== Dataset entries ==

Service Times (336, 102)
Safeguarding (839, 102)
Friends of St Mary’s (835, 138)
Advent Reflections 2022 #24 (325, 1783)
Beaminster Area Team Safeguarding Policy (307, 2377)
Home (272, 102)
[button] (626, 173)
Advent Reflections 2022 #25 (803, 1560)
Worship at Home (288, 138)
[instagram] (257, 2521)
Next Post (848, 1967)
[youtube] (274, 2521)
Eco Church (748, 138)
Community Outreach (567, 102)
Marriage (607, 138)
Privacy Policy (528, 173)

===

[Instructions for the task]
Lines before the one containing "Friends of St Mary’s (835, 138)" are not wanted; please set down that line and every line after it through the end of the material, exactly.

[Expected answer]
Friends of St Mary’s (835, 138)
Advent Reflections 2022 #24 (325, 1783)
Beaminster Area Team Safeguarding Policy (307, 2377)
Home (272, 102)
[button] (626, 173)
Advent Reflections 2022 #25 (803, 1560)
Worship at Home (288, 138)
[instagram] (257, 2521)
Next Post (848, 1967)
[youtube] (274, 2521)
Eco Church (748, 138)
Community Outreach (567, 102)
Marriage (607, 138)
Privacy Policy (528, 173)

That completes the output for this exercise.